Exercise objective
For the listing that follows, give again exactly the lines from the one with "The height and width of the screenshot is (402, 611)." to the one with "Given: Click the leftmost US flag event icon", including both.

Data for this exercise

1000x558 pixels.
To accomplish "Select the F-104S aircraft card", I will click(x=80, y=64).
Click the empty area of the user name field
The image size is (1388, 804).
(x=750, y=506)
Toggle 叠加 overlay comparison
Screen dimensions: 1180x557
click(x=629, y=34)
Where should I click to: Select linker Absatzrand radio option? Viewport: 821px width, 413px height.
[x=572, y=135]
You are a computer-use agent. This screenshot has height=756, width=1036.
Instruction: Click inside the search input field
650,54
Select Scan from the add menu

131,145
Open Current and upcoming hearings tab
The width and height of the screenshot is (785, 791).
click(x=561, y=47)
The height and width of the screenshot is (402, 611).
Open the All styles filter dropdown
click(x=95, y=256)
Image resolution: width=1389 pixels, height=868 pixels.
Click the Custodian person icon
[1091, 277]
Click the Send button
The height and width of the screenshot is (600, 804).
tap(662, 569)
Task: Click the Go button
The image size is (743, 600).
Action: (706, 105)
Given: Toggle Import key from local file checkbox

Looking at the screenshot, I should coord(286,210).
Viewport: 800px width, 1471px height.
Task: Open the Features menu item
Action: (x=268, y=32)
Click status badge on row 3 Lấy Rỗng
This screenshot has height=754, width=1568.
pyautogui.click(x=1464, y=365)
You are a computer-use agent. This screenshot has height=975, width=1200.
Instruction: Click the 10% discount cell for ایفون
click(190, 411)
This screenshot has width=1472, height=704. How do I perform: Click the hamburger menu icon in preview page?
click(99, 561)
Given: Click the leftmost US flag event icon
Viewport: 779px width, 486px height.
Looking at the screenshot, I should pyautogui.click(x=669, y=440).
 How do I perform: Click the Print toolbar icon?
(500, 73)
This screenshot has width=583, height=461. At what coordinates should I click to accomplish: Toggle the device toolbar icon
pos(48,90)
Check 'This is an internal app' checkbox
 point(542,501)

Solution
The height and width of the screenshot is (402, 611).
Open the All styles filter dropdown
click(x=95, y=256)
Image resolution: width=1389 pixels, height=868 pixels.
Click the Custodian person icon
[1091, 277]
Click the Send button
The height and width of the screenshot is (600, 804).
tap(662, 569)
Task: Click the Go button
The image size is (743, 600).
Action: (706, 105)
Given: Toggle Import key from local file checkbox

Looking at the screenshot, I should coord(286,210).
Viewport: 800px width, 1471px height.
Task: Open the Features menu item
Action: (x=268, y=32)
Click status badge on row 3 Lấy Rỗng
This screenshot has height=754, width=1568.
pyautogui.click(x=1464, y=365)
You are a computer-use agent. This screenshot has height=975, width=1200.
Instruction: Click the 10% discount cell for ایفون
click(190, 411)
This screenshot has width=1472, height=704. How do I perform: Click the hamburger menu icon in preview page?
click(99, 561)
Given: Click the leftmost US flag event icon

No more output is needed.